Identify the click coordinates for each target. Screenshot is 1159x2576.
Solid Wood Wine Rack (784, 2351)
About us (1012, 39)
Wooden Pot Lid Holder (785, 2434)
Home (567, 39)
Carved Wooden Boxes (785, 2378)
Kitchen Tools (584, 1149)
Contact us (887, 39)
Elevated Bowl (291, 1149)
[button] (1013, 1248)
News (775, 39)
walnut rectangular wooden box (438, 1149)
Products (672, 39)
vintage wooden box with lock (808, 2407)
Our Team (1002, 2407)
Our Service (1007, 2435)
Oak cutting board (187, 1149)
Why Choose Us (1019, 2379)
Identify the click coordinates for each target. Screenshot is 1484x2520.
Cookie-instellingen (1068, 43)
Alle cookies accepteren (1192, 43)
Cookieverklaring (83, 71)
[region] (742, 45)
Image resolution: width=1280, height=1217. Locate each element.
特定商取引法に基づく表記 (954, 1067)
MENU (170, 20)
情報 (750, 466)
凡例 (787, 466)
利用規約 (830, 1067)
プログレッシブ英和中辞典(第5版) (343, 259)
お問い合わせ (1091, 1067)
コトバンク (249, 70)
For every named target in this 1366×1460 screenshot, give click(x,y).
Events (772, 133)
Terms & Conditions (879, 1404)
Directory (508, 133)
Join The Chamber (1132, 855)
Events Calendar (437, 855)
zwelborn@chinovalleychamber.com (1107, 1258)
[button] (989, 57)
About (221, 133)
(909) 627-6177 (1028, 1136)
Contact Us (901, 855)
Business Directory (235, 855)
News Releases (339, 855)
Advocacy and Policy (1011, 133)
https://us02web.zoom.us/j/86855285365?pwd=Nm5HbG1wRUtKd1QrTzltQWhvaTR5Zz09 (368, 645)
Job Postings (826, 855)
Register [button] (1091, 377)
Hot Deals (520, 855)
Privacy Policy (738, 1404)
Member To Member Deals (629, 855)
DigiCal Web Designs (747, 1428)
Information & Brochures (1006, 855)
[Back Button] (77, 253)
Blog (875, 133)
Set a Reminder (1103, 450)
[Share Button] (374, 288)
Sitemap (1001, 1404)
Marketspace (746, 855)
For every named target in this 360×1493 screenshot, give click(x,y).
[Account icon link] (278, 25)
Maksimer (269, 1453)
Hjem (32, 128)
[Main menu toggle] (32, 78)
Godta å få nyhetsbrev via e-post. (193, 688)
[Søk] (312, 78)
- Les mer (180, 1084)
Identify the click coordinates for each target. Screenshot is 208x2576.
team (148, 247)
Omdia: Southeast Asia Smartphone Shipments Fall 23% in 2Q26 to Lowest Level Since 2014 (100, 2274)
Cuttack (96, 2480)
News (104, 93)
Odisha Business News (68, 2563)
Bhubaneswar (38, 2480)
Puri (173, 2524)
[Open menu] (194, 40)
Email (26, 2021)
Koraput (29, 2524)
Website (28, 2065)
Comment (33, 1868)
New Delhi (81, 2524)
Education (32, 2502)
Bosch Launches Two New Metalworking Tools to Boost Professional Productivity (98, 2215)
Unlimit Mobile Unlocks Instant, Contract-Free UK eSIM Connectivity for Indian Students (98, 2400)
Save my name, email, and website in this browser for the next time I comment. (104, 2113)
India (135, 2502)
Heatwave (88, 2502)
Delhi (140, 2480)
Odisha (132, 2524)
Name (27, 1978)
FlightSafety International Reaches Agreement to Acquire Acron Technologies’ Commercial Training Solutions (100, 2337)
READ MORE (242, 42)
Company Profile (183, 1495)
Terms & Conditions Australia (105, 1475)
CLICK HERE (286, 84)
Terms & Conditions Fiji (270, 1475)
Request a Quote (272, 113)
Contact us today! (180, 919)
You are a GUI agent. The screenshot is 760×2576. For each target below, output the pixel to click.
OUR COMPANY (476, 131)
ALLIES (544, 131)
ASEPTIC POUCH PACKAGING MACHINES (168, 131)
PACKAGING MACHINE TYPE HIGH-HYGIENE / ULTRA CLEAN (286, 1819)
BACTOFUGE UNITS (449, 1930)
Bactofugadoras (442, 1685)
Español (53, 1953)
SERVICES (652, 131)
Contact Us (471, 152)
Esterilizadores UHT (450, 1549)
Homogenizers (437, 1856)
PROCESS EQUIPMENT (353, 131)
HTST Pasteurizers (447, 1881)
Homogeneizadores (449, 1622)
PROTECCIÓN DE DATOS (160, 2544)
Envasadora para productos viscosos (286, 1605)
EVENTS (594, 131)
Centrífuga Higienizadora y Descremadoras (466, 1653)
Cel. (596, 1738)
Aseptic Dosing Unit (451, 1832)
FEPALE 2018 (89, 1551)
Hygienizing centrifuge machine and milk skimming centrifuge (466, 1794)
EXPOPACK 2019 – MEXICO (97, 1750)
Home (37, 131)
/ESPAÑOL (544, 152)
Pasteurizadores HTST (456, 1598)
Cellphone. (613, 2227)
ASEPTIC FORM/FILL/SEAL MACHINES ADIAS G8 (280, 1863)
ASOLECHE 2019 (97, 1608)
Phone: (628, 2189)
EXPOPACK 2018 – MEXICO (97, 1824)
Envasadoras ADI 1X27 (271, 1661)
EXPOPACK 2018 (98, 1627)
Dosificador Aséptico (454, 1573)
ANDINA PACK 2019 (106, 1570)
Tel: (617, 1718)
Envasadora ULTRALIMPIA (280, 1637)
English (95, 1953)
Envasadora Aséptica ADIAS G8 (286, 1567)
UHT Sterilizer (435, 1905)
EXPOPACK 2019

= EXERCISE =
How many lines of the listing above contain the string "give"? Answer with the number alone.

= ANSWER TO THE EXERCISE =
2